La crema fool de frutillas puede parecer una mousse, pero su preparación es todavía más sencilla. El “fruit fool” es un postre frío tradicional británico en el que una fruta triturada o hecha puré se incorpora suavemente a una crema, dejando partes blancas y otras intensamente coloreadas por la fruta.
Las versiones modernas utilizan habitualmente crema de leche batida. Con frutillas, azúcar y vainilla puede prepararse una versión de apenas cuatro ingredientes, sin gelatina, huevos ni cocción en horno.
Los 4 ingredientes para hacer fool de frutillas
Para aproximadamente seis porciones se necesita:
- 450 gramos de frutillas frescas.
- 360 ml de crema de leche para batir, bien fría.
- 1 cucharada y media de azúcar.
- 1 cucharadita de esencia o extracto de vainilla, aproximadamente.
La proporción está adaptada a partir de una receta de cuatro ingredientes de Good Life Eats, que utiliza tres tazas de frutillas y una taza y media de crema. Las cantidades de azúcar pueden ajustarse ligeramente según qué tan maduras estén las frutas.
Cómo preparar la crema fool paso a paso
Primero hay que lavar las frutillas, retirarles las hojas y cortarlas. Colocar aproximadamente la mitad en un bowl con el azúcar y parte de la vainilla y aplastarlas con un tenedor hasta liberar sus jugos, sin necesidad de transformarlas en un puré completamente líquido.
Agregar después el resto de las frutillas cortadas y dejar reposar unos minutos. Ese contacto con el azúcar produce una maceración sencilla que extrae parte del líquido de la fruta y forma naturalmente un pequeño almíbar.
En otro recipiente, batir la crema bien fría junto con la vainilla restante hasta que alcance una consistencia firme y aireada. Conviene detenerse cuando sostenga su forma: si se continúa batiendo excesivamente, la grasa puede comenzar a separarse y acercarse a una manteca.
Finalmente, incorporar una parte de las frutillas a la crema mediante movimientos envolventes. No hay que buscar un color rosa uniforme: una de las características tradicionales del fool es justamente conservar vetas de fruta y crema en lugar de integrarlas por completo.
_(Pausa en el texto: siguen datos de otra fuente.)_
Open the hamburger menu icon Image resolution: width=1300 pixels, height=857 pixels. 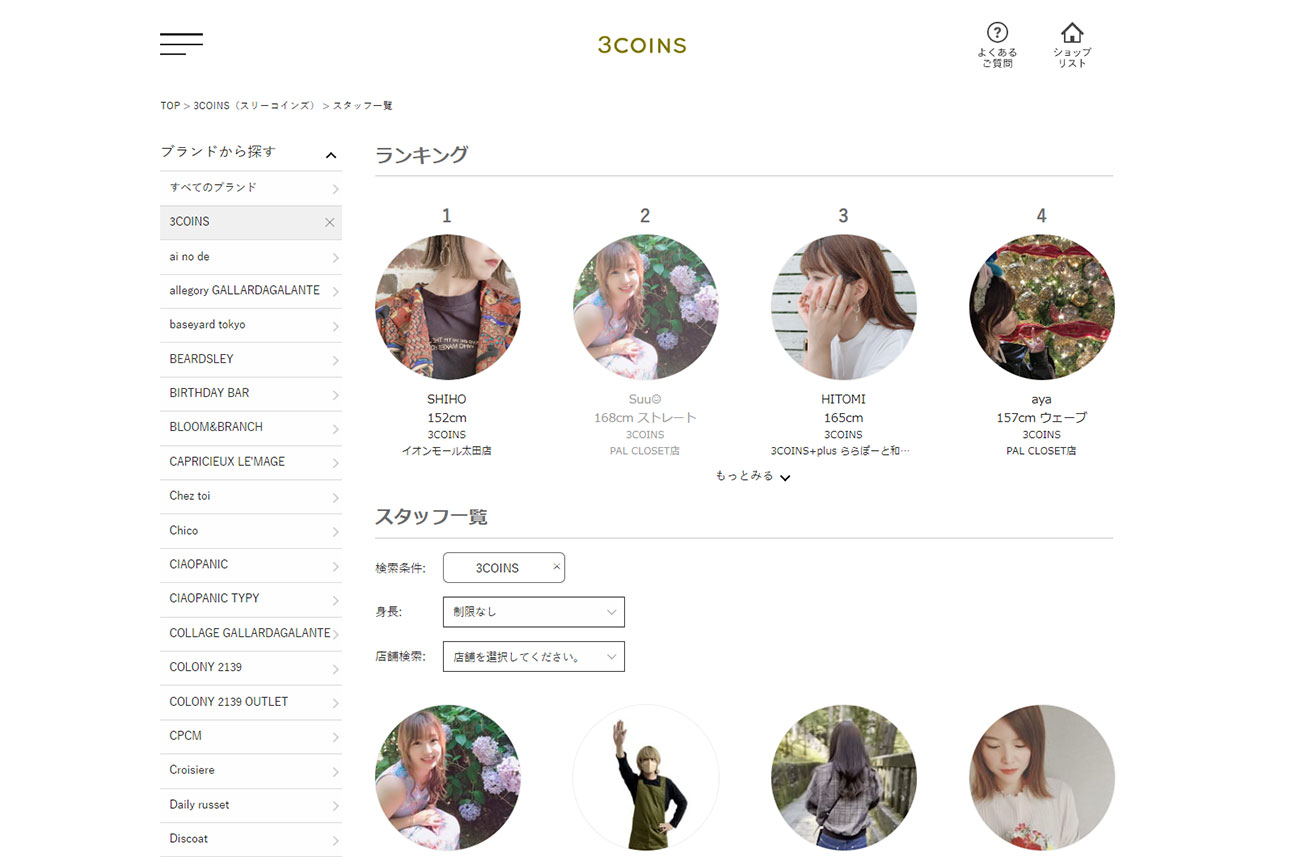point(181,44)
Cómo servirlo para que conserve la textura
En vasos individuales, colocar primero una pequeña capa de frutillas maceradas, después crema y repetir. La combinación permite que cada cucharada tenga zonas más ácidas y frutales junto con otras predominantemente cremosas.
El postre puede prepararse con algunas horas de anticipación y conservarse en la heladera. La receta de referencia aconseja consumirlo dentro de aproximadamente cuatro horas una vez completamente armado, porque con el tiempo la fruta sigue liberando jugo y la crema puede perder volumen.